The Cebu City Zoo has long been at the bottom of priorities of the city government. The zoo scrambles for funds to keep its small collection of fauna worth visiting.
In an urban metropolis, where the welfare of thousands of illegal settlers and urban poor require more attention than the menagerie in the Busay Hills, this is not a surprise.
The city’s Parks and Playgrounds Commission has welcomed the recommendations of Peta on how to improve the zoo. It remains to be seen whether renovation through a meager P10 million budget is enough to change Peta’s review.
Somewhere in a northern Cebu town, several hectares of mountain land have been populated as a preserve of exotic wildlife – birds and fowl, wildcats, monkeys, snakes, assorted jungle animals, even a tiger or two.
It cost a Cebu businessman several millions to import the animals and ensure they thrive in this sanctuary, which according to promoters, will be open to the public this year or next.

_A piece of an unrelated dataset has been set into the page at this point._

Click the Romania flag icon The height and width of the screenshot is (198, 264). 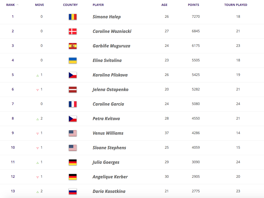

Mayor Michael Rama knows the gentleman whose past time of cultivating a safari-land in Cebu points to private resources available. Can the mayor ask his help for a big donation?
The city government can do only so much in throwing limited resources to make the City Zoo up to par. It’s novel Christmas offering of “snake massage” where pythons were allowed to crawl over visitors lying on a bamboo bench boosted visitor arrivals, but had to be stopped in March after animal rights groups protested the “exploitation”, not to mention the safety risk.
The city will hire more health workers first before finding a budget to train zoo keepers.
It’s main humanitarian project, a new Cebu City Medical Center, is a P1.5 billion dream that has absorbed the mayor’s attention. Adding more cages for captive animals, will not get as much commitment.